Not quite true, he reluctantly admitted. He still had his father’s offer to finance a movie, but he’d rather wash his face with acid than ask him. He could always come back to Blown Away in the future, but Jaci’s career would take a hit...
Jaci... No, he wasn’t going to think about her at all. It was over and she had—according to the very brief letter she’d left with his PA—released him from her contract.
She was out of his life, and that was good. But his mind kept playing the last scenes of their movie in his head. Instead of fighting the memory, as he had been doing, instead of pushing it aside, he let it run. It wasn’t as if he was doing any work, and maybe if he just remembered, properly, the events of that night, he’d be able to move on. He had to get his life back to normal.
He remembered the wedding, how amazing Jaci looked in that pale pink cocktail dress with the straps that crisscrossed her back. Her eyes looked deep and mysterious and her lips had been painted a color that matched her dress. He’d kept his eyes on her all night, had followed her progress across the tented room, watched her talk to friends and acquaintances, noticed how she refused the many offers to dance. After the meal, the horse’s ass had approached her and she’d looked wary and distant. They’d talked and talked and Clive kept moving closer and Jaci kept putting distance between them.
Ryan frowned. She had done that. He wasn’t imagining that. Clive had eventually left her, looking less than happy. Then he’d joined her at that table and they’d chatted and the pinched look left her eyes. Her attention had been on him, all on him; her eyes softened when they looked at him. Her entire attention had been focused on him; she hadn’t looked around. Clive had been forgotten when they were together.
She’d been that into me...
So how had she gone from being so into him to jumping into bed with Whips? Did she? Are you so sure that she did? Ryan picked up his pen and tapped it against his desk. He had no proof that Jaci had slept with Clive, just his notoriously unreliable gut instinct. And his intuition was clouded by jealously and past insecurities about being cheated on...
He wished he could talk to someone who would tell him the unvarnished, dirty truth.
Jaci’s ball-breaker sister would do that. Merry had never pulled her punches. Ryan picked up his mobile and within a minute Meredith’s cut-glass tones swirled around his office. “Are you there, you ridiculous excuse for a human being?”

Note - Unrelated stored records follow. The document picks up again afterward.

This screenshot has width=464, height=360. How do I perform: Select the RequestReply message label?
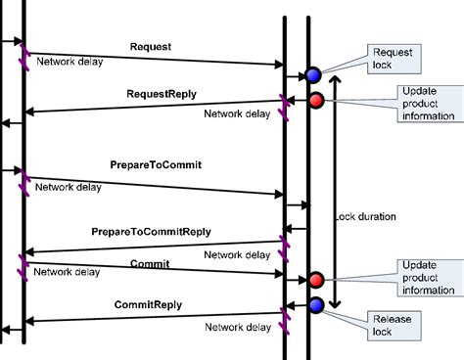161,95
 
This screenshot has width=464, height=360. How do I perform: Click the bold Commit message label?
150,264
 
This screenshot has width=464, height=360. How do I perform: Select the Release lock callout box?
385,324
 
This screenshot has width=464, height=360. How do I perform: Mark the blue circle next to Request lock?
313,75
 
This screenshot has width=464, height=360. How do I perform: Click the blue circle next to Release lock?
316,305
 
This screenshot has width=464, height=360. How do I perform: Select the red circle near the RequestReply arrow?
317,100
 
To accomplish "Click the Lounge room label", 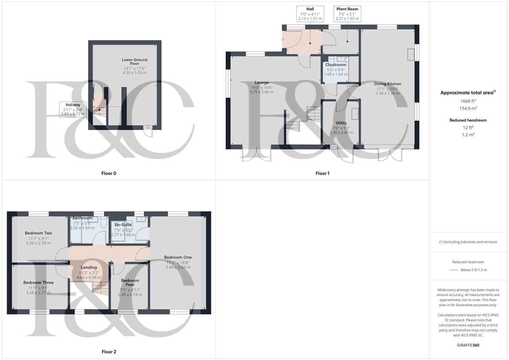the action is point(262,83).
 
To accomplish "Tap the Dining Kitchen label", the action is point(387,84).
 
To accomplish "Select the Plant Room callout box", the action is point(347,14).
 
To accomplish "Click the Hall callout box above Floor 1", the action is point(310,14).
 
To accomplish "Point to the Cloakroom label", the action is point(336,65).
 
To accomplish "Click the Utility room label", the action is point(341,123).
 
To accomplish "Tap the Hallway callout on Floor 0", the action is point(73,109).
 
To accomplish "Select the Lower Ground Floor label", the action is point(135,62).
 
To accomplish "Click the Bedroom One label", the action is point(178,257).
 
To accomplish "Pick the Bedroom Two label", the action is point(38,233).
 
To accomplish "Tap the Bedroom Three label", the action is point(38,283).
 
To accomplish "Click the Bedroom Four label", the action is point(130,283).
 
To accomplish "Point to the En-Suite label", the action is point(123,225).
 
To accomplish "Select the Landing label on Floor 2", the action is point(89,267).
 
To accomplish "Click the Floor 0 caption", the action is point(109,173).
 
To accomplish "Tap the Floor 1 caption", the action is point(322,173).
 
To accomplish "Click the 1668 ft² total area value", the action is point(468,101).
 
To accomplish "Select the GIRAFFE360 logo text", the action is point(468,345).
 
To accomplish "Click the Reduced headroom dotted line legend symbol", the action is point(454,270).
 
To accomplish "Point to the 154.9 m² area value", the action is point(468,108).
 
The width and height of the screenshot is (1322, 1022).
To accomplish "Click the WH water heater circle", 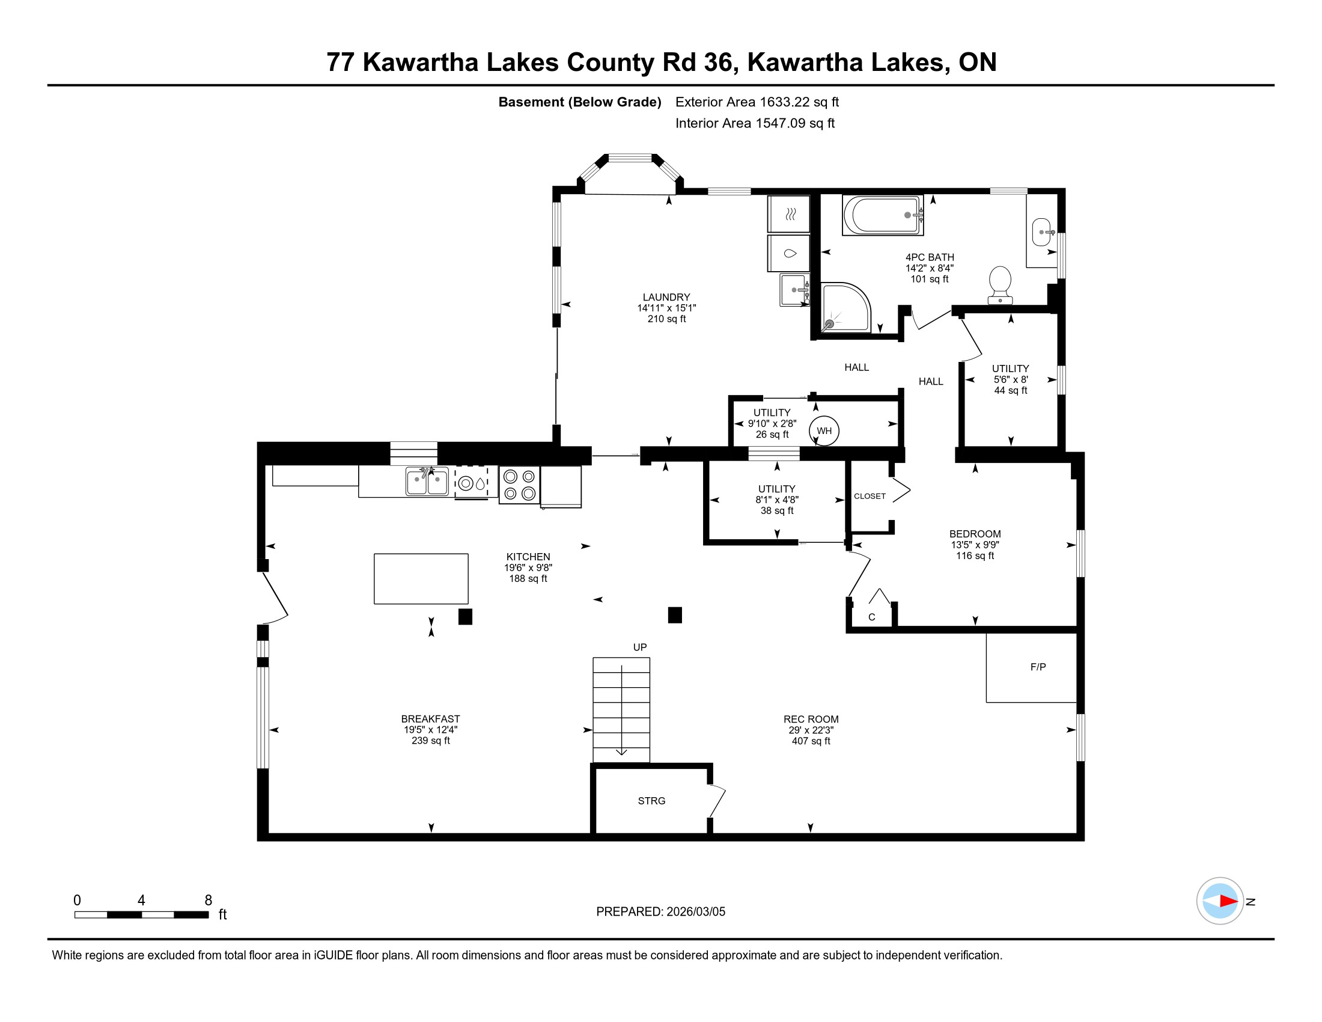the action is pos(824,430).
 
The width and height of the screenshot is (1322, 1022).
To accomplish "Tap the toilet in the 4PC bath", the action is pos(1000,285).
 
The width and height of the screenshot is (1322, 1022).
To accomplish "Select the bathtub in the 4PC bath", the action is pos(883,215).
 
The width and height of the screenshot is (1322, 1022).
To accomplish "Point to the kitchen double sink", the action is pos(427,482).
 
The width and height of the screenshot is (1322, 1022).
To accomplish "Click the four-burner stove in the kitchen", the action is pos(519,485).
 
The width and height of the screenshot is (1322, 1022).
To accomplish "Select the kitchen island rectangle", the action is pos(421,578).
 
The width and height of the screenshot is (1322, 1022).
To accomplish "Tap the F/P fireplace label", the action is pos(1038,667).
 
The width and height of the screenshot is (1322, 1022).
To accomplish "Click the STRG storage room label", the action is pos(651,800).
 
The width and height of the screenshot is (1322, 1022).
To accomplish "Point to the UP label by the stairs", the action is pos(640,647).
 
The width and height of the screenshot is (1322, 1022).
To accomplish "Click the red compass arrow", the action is pos(1229,901).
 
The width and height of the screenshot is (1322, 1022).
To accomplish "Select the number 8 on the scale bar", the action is pos(209,901).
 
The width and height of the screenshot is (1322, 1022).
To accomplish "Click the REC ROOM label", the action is pos(811,719).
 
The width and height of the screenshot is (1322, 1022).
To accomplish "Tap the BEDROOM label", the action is pos(975,534).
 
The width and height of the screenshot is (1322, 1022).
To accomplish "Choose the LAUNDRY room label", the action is pos(666,297).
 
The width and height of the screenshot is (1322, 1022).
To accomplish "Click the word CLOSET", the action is pos(870,496).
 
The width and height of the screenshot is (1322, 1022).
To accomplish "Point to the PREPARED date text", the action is pos(660,911).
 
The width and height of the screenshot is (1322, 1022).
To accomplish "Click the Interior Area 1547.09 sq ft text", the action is pos(755,123).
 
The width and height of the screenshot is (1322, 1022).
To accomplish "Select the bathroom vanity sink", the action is pos(1042,232).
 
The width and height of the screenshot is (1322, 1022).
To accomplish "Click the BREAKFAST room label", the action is pos(430,718).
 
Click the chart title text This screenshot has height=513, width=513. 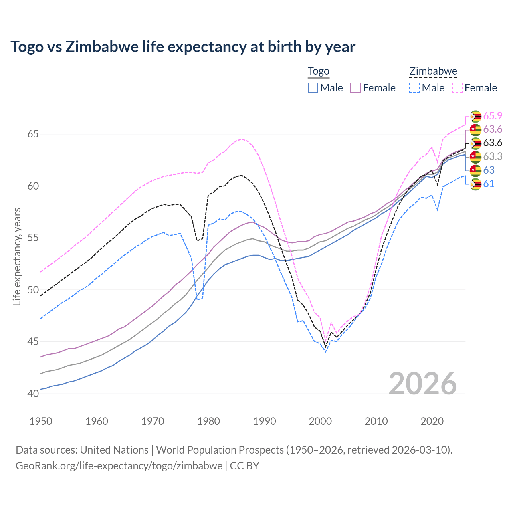point(183,47)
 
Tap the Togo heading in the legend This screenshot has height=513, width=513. point(318,71)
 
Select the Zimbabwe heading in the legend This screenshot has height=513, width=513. point(433,71)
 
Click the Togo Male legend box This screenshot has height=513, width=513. point(313,88)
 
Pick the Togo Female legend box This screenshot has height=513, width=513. point(355,88)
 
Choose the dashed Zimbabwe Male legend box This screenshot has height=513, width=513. point(414,88)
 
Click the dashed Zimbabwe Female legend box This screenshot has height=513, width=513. point(457,88)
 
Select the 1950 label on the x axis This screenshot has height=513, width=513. point(41,421)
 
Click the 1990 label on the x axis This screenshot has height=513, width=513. point(265,421)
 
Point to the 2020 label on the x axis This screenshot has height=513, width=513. point(432,421)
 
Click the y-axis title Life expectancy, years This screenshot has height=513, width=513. point(17,256)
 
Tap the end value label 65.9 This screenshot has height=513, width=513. point(493,116)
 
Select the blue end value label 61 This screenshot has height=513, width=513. point(489,184)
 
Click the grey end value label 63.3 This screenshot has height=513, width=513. point(493,156)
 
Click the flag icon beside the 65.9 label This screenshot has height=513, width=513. point(475,116)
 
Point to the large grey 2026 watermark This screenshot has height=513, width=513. point(423,384)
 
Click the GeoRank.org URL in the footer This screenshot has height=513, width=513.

Whoa! Someone sounded very irritated with him. That was okay because he was still massively irritated with her sister. “Did she sleep with Whips and Chains?” he demanded.
“We video chatted last night and she looked like death warmed up. I have never seen her so unhappy, so...so...so heartbroken. She cries herself to sleep every night, Ryan, did you know that?”
Ryan’s heart lurched. “Did. She. Sleep. With. Him?”
There was a long, intense silence on the other end of the phone and Ryan pulled the receiver away, looked at it and spoke into it again. “Are you there?”
“Oh, dear Lord in heaven,” Merry stated on a long sigh. Her voice lost about 50 percent of its tartness when she spoke again. “Ryan Jackson, why would you think that Jaci slept with Clive?”
“That morning she looked...” Ryan felt as if his head was about to explode. “... God, I don’t know. She...glowed. She looked like something wonderful had happened. Your dad told me that they were in her bedroom so I presumed that they’d...reconciled.”
“You are an idiot of magnificent proportions,” Merry told him, exasperated. “Now, listen to me, birdbrain. Clive came to pick up some stuff of his she was storing at Lyon House. That’s the only reason he was there. Yes, she told him about New York, how happy she was there. Because she’s a girl and she has her pride, she wanted Clive to know how happy and successful she was, how much she didn’t need him. She told Clive about Banks, and you, because she wanted to show him that there were other men out there, rich, powerful and successful men, who wanted and desired her. She wanted him to know that she didn’t need him anymore because she was now a better version of who she used to be with him.”